Please return the full listing word for word, leaving out any pictures.

**RECORD EXCERPTS:**
- - - -
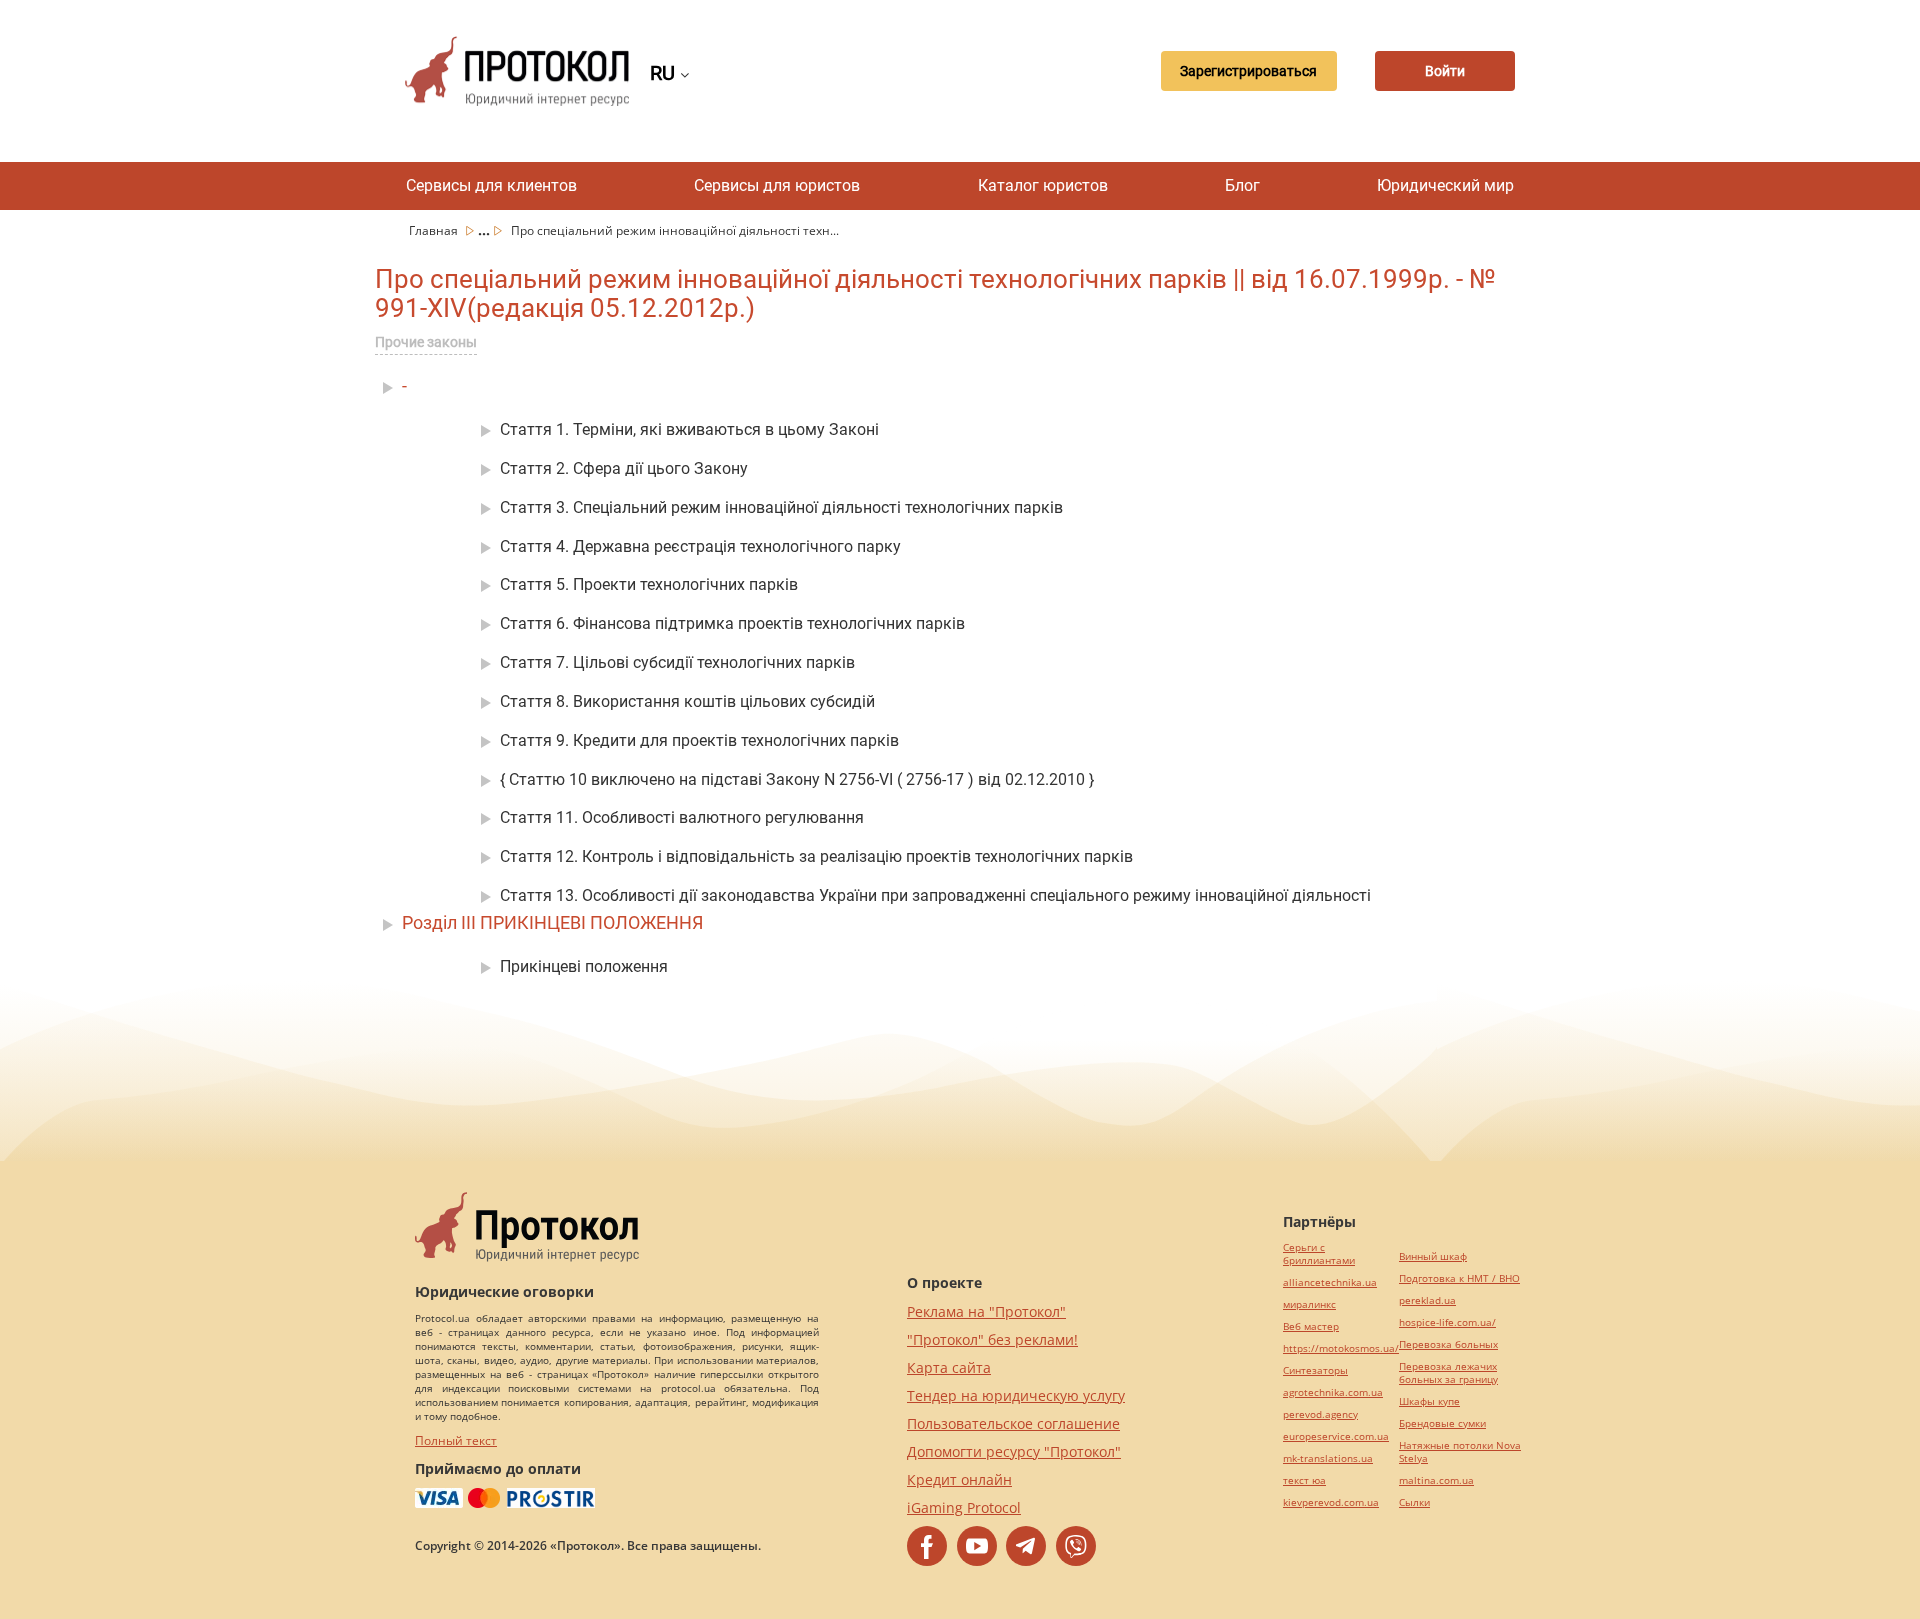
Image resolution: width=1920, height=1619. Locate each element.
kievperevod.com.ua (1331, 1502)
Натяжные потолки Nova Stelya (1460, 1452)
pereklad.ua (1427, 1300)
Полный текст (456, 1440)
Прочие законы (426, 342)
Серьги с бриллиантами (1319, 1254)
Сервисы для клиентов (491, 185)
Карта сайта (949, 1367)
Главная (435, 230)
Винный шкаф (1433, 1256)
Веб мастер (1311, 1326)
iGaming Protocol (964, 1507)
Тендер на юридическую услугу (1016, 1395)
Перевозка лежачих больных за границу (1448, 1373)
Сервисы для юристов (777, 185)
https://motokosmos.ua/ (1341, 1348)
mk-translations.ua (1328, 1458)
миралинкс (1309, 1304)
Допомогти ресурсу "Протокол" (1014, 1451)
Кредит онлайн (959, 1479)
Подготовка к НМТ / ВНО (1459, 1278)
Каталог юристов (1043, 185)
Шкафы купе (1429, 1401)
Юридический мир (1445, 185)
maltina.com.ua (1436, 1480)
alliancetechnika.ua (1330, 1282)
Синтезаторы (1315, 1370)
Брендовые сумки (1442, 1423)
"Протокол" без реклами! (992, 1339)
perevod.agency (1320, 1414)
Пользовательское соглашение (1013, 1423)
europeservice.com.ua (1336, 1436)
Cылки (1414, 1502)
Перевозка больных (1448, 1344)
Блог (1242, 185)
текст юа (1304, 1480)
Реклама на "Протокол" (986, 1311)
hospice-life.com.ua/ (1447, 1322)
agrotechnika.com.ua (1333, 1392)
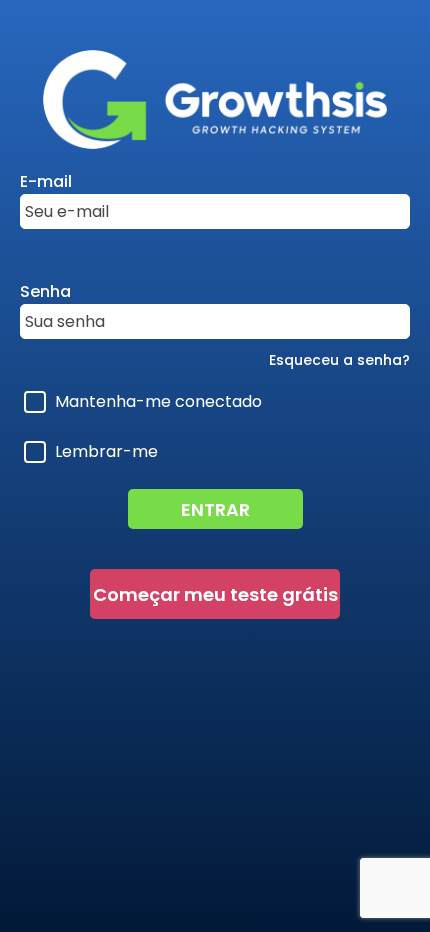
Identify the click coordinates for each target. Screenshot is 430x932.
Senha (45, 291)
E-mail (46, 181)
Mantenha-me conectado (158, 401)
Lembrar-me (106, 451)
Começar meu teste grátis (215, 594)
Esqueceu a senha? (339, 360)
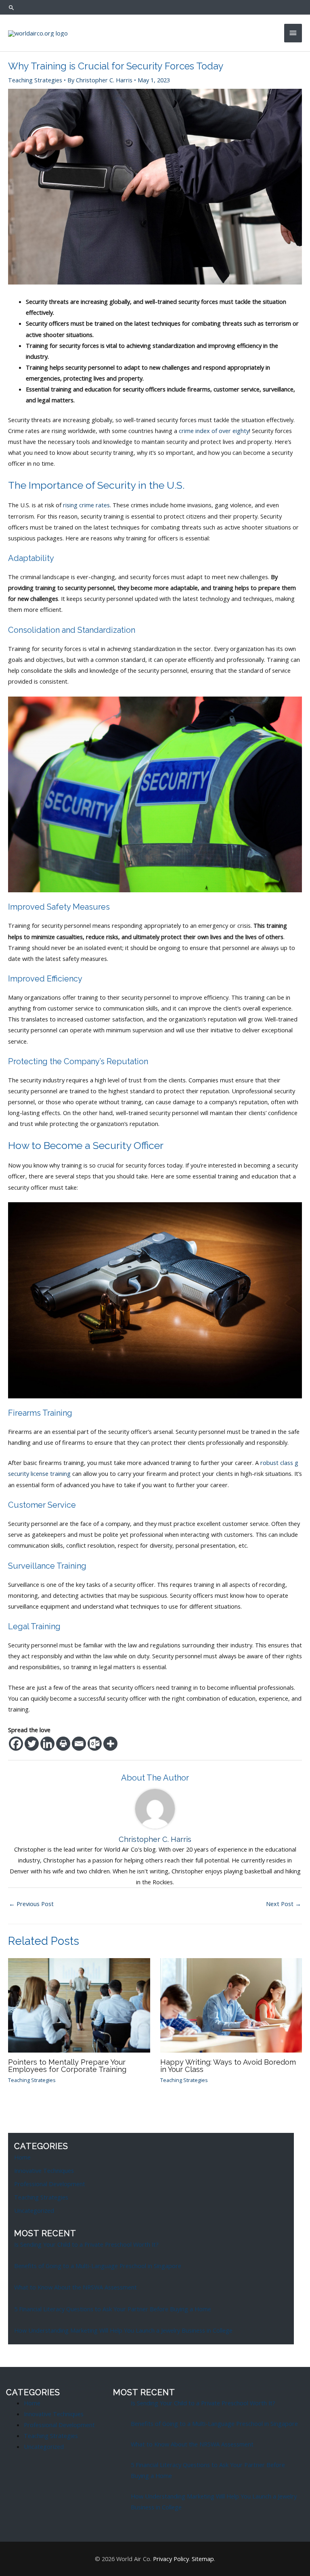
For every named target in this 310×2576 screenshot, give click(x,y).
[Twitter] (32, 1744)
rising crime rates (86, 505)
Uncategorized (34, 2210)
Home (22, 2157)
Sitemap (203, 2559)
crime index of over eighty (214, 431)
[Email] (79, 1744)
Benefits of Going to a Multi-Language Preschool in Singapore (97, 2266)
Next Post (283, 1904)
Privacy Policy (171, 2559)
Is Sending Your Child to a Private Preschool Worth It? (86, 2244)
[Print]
- - - -
**RESPONSE FOR THIS EXERCISE:**
Image resolution: width=1920, height=1619. Locate each element.
kievperevod.com.ua (1331, 1502)
Натяжные потолки Nova Stelya (1460, 1452)
pereklad.ua (1427, 1300)
Полный текст (456, 1440)
Прочие законы (426, 342)
Серьги с бриллиантами (1319, 1254)
Сервисы для клиентов (491, 185)
Карта сайта (949, 1367)
Главная (435, 230)
Винный шкаф (1433, 1256)
Веб мастер (1311, 1326)
iGaming Protocol (964, 1507)
Тендер на юридическую услугу (1016, 1395)
Перевозка лежачих больных за границу (1448, 1373)
Сервисы для юристов (777, 185)
https://motokosmos.ua/ (1341, 1348)
mk-translations.ua (1328, 1458)
миралинкс (1309, 1304)
Допомогти ресурсу "Протокол" (1014, 1451)
Кредит онлайн (959, 1479)
Подготовка к НМТ / ВНО (1459, 1278)
Каталог юристов (1043, 185)
Шкафы купе (1429, 1401)
Юридический мир (1445, 185)
maltina.com.ua (1436, 1480)
alliancetechnika.ua (1330, 1282)
Синтезаторы (1315, 1370)
Брендовые сумки (1442, 1423)
"Протокол" без реклами! (992, 1339)
perevod.agency (1320, 1414)
Пользовательское соглашение (1013, 1423)
europeservice.com.ua (1336, 1436)
Cылки (1414, 1502)
Перевозка больных (1448, 1344)
Блог (1242, 185)
текст юа (1304, 1480)
Реклама на "Протокол" (986, 1311)
hospice-life.com.ua/ (1447, 1322)
agrotechnika.com.ua (1333, 1392)
Identify the click coordinates for each target. Screenshot is 430x932.
Senha (45, 291)
E-mail (46, 181)
Mantenha-me conectado (158, 401)
Lembrar-me (106, 451)
Começar meu teste grátis (215, 594)
Esqueceu a senha? (339, 360)
For every named target in this 310×2576 screenshot, give click(x,y).
[Twitter] (32, 1744)
rising crime rates (86, 505)
Uncategorized (34, 2210)
Home (22, 2157)
Sitemap (203, 2559)
crime index of over eighty (214, 431)
[Email] (79, 1744)
Benefits of Going to a Multi-Language Preschool in Singapore (97, 2266)
Next Post (283, 1904)
Privacy Policy (171, 2559)
Is Sending Your Child to a Private Preschool Worth It? (86, 2244)
[Print]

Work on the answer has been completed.